The first half of the program - seen during
yesterday's matinee for schoolchildren - is a new version of artistic director
Anne Bunker's ``Urban Gaits,'' last seen a year ago. It has been pared from an
evening-length, two-act work to a 55-minute piece that features 10 sections
and 14 child and adult dancers.
This incarnation is shorter but now occurs during
one sitting. This demands patience from the audience. But Bunker's vision of
Tucson's urban landscape and lifestyles is worth the time.
Much of Bunker's choreography follows the
pattern of rhythmic tribal rituals, especially when business-suited dancers
stride purposefully, armed with requisite briefcases. We are, after all, a
unique tribe in the Old Pueblo. This is further emphasized by a scene in which
poet Charles Alexander gathers both children and adults around him to carry on
the oral tradition of storytelling with a prose poem about street life. While
the dances unfold, singers Craig Oakes and Amy Chapman Smith sing endlessly
intriguing lyrics written by Alexander to illustrate the various settings.

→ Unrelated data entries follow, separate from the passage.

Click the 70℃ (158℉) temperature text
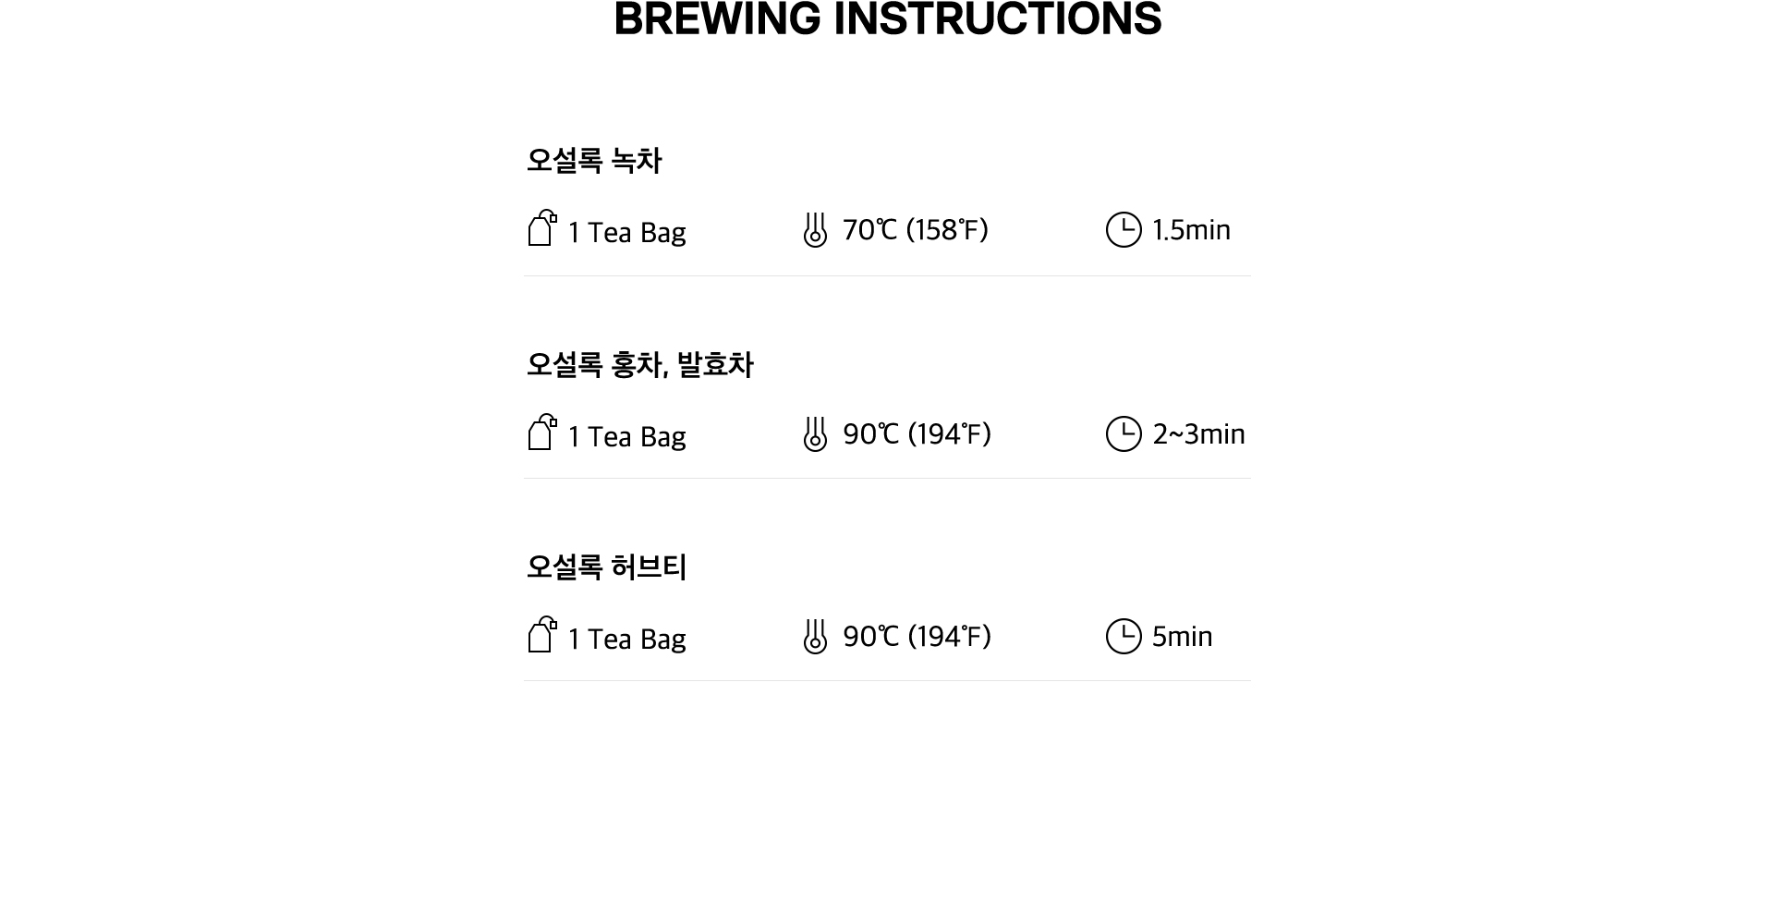[916, 229]
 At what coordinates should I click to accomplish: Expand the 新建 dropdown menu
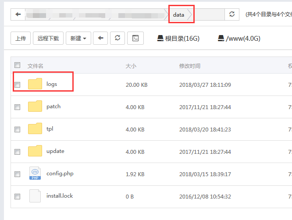(78, 38)
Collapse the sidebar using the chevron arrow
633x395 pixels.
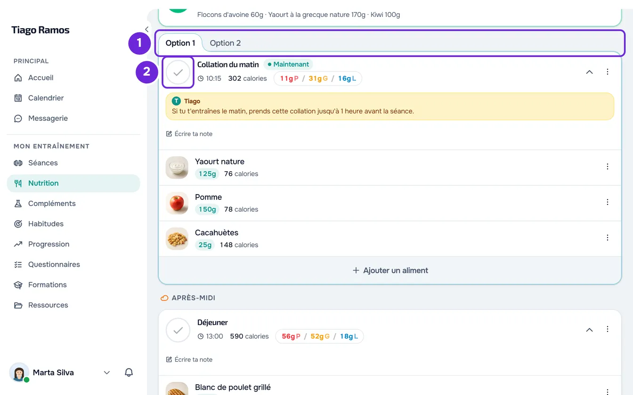point(146,29)
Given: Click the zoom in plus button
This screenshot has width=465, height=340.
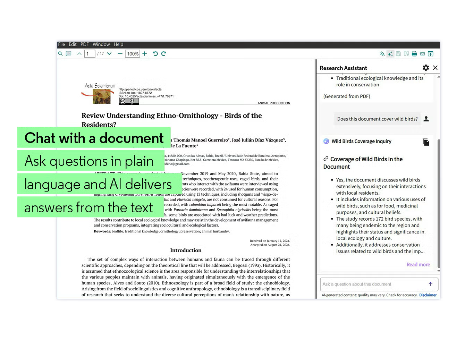Looking at the screenshot, I should click(145, 54).
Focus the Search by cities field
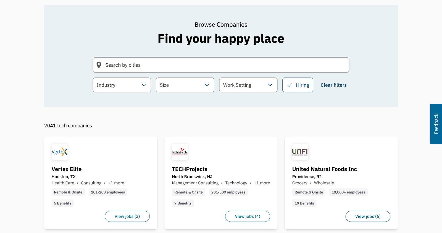The image size is (442, 233). [221, 65]
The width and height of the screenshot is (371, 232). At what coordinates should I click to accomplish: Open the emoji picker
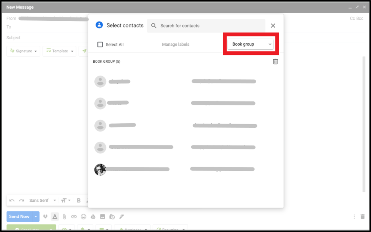point(83,217)
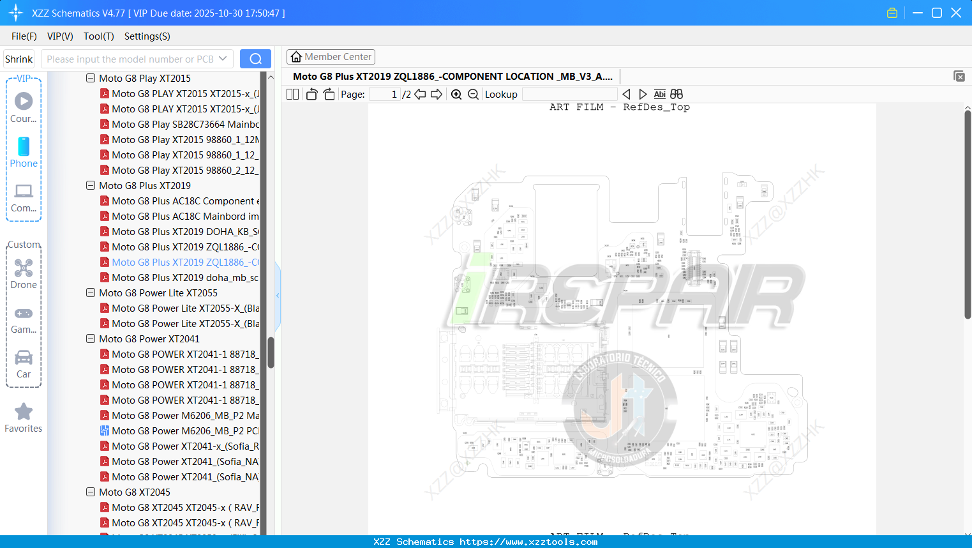Collapse the Moto G8 Plus XT2019 group
The image size is (972, 548).
coord(90,185)
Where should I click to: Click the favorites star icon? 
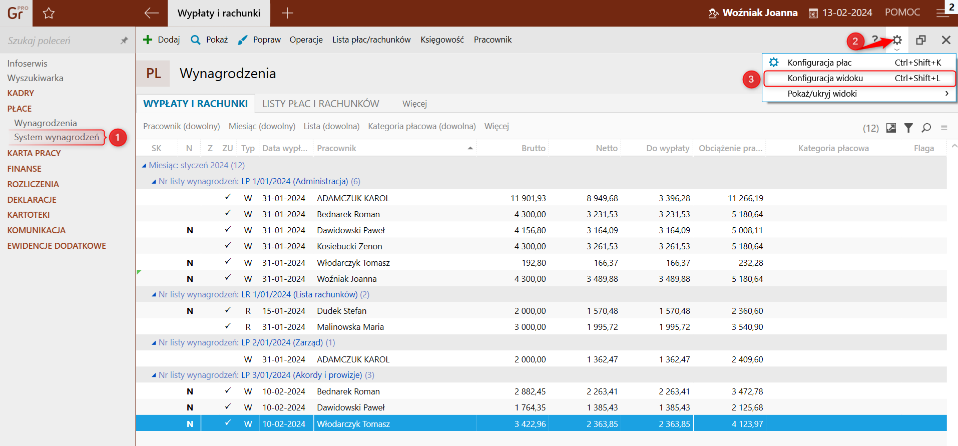(x=49, y=14)
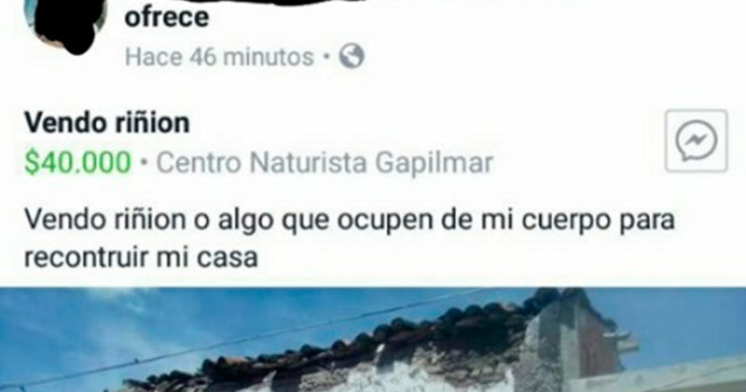Click the concrete pillar in the photo
Viewport: 746px width, 392px height.
coord(547,348)
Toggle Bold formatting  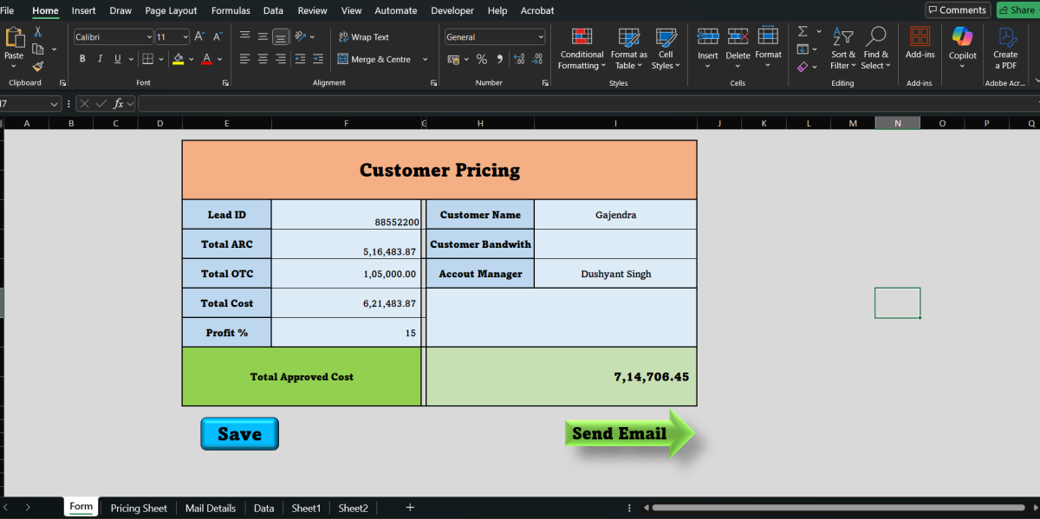point(82,59)
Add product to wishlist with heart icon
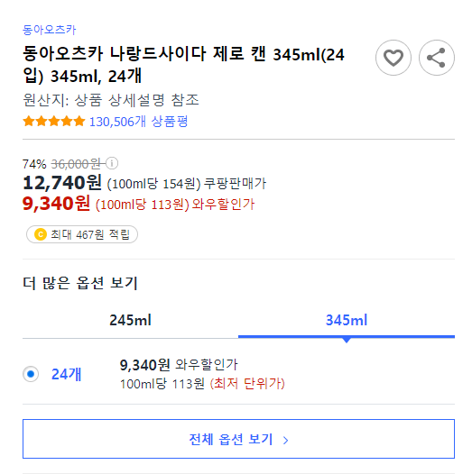 pos(393,58)
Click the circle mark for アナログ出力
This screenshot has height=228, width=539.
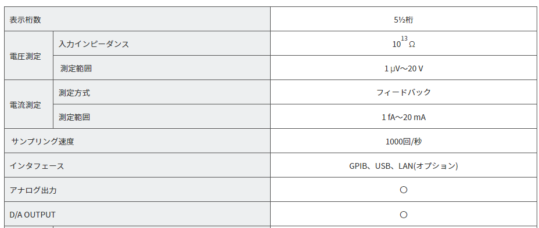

They are accompanied by an electronic score by O-T-O executive director and
technical guru Chuck Koesters. The sum effect recalls the art-song cycle of
Philip Glass' ``Songs From Liquid Days.''
Large-screen projections of videography by
Nancy Solomon and Koesters play across the back wall, depicting well-known
cityscape landmarks and icons. These images are alternately obscured and
framed by the four fixed-point trapezes on which the dancers often escape from
the gravity of the floor choreography. ``Urban Gaits'' also incorporates
moments of innocent play, poverty, spiritual reverence, terror and renewal.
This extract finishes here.